そして転機は、10年以上勤めた職場で訪れました。店舗が移転することになったのです。
この話を聞いたとき、私は思いました。
「ああ、今がそのタイミングなのかもしれない」
もちろん不安もありました。これまで築いてきた人間関係や安定した環境を離れることへの怖さ、経営の知識もない自分が本当にやっていけるのか。周りからは「転職したら?」「他の店に勤める道もあるよ」との声もありました。でも、私は新しい人間関係をゼロから作るのが得意ではなく、雇われの立場でまた一から始める気持ちにはどうしてもなれませんでした。
それなら、自分の店をやってみたい。
そう決意してからは、少しずつ現実的な準備に動き出しました。何より大きかったのは、家族の理解と支えでした。夫も「いいやん、やってみたら?」と背中を押してくれました。もちろん心配はあったはずです。資金面、場所探し、開業後の生活…。でも反対することなく、私の挑戦を応援してくれました。
職場の上司も、本当に温かい方でした。今でも思い出しますが、独立の相談をした時「これまで本当に頑張ってきたから、あなたならできるよ」と言ってくださったんです。これまで目の前の仕事を精一杯続けてきたことが、いつの間にか信頼に繋がっていたんだと感じました。
こうして、「自分のお店をやる」という決意が少しずつ固まっていきました。
とはいえ、いざ動き出してみると、想像以上にわからないことだらけでした。物件探し、厨房設備、開業手続き、予算の組み立て…。何から手をつけたら良いのかわからず、最初はとにかく経験者の声を聞きまくりました。同じようにお店を出していた先輩に資金の目安を聞いたり、設備をどう揃えたのかを教えてもらったり、ひたすら情報収集の日々でした。
そんな中で、資金面については「銀行に頼らず、今までの貯蓄で何とかする」と決めました。勤務時代から少しずつコツコツ貯めてきた現金。実はそれが、長年現金手渡しで給料をもらっていたこともあり、自然と貯まっていたのです。その存在が、自分を少し勇気づけてくれていました。
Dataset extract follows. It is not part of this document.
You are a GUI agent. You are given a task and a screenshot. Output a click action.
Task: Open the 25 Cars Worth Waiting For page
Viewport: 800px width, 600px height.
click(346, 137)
事業計画書も、自分の頭を整理するために作成しました。誰に見せるわけでもなく、自分のノートにまとめたものです。「売上はどのくらい必要なのか?」「必要な設備は何か?」「ランニングコストはどのくらいか?」。こうして書き出してみると、ぼんやりしていた不安も少し整理され、「やるべきこと」が可視化されていきました。
ただ、それでも不安は完全には消えませんでした。開業とは「自分が全て決めて、全て責任を取る」ということ。仕入れ先、メニュー、価格、営業日、休みの取り方――決断しなければならないことが山ほどありました。
それでも、不思議と「やめよう」とは思いませんでした。
ここまで来たらやるしかない。
そう思いながら、一歩一歩、準備を進めていったのです。